Sunday, April 20, 2008

Raising the Training Wheels

I recently graduated from biweekly to monthly counseling. After about a year, with the antidepressants working really well, and the emotional boost from successfully applying for my MPH program, I started to think that I wouldn't have much to talk about every two weeks, and it would help my schedule to scale back too. My counselor brought it up as I was preparing to start classes, and I agreed.

When I first sought counseling (well, the first time since moving to San Diego), I went only once a month, and it was useless. So much was going on in my life, and my emotions, that I'd have some crisis at the two-week point, struggle through it, and then be too distanced from it by the time I got back to see my counselor to figure out what had caused the emotional crash. My sessions would turn into "well, I was having a horrible time two weeks ago, but I'm FINE now..." So when I decided to approach counseling as a however-long-it-takes proposition, we started weekly, quickly found that was too often, and settled into a biweekly routine. My sessions would send me off in a positive frame of mind, set up well for the week, then as challenges presented themselves, my next meeting with the warm, ironic woman in the rainbow sweater was only (at worst) 10 days away, and I would picture myself telling her about what was going on, and it helped me get through without a meltdown. Often it got me through without even getting close to a meltdown.

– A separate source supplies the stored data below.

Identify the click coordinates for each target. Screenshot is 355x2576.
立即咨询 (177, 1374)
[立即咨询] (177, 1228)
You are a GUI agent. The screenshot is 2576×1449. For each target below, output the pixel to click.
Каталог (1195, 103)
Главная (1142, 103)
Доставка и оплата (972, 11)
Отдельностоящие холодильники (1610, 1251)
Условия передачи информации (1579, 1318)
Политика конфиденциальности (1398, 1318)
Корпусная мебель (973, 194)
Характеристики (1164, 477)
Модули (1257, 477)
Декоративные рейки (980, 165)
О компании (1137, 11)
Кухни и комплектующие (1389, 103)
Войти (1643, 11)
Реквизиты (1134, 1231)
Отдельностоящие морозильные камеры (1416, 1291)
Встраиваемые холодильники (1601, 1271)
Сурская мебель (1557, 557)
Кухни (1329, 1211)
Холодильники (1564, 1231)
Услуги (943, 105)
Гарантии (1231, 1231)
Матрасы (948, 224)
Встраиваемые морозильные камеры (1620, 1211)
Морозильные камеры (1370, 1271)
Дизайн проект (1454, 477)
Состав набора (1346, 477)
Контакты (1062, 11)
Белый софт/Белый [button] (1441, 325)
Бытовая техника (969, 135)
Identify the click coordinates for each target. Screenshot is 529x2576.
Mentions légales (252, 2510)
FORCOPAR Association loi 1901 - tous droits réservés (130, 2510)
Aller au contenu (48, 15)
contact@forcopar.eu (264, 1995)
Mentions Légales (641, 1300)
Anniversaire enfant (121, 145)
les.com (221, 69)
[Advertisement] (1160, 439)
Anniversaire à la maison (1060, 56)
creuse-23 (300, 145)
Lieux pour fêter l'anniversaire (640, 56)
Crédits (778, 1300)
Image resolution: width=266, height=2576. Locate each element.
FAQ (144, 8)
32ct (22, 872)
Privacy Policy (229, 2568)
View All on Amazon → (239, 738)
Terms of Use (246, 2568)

Now the monthly cycle (not THAT monthly cycle) seems to be working, I am still getting a bit more harried at about the two-week point, my emotional stability must have a 14 day refractory period or something, but I am spotting problems in time, and while I am still able to force myself to take a look at what's really going on. I have to take a bit of time to myself to calm down and sort out the negative thoughts. I feel like the training wheels are still there, I can ( and do) wobble more but there's something there to prevent me from falling completely over, so I can stand the wobbling while I learn to balance by myself.

I am stressed out, but less depressed/anxious. I also know why I'm stressed out: I'm busy and working hard! I make more sense to myself than I did this time last year.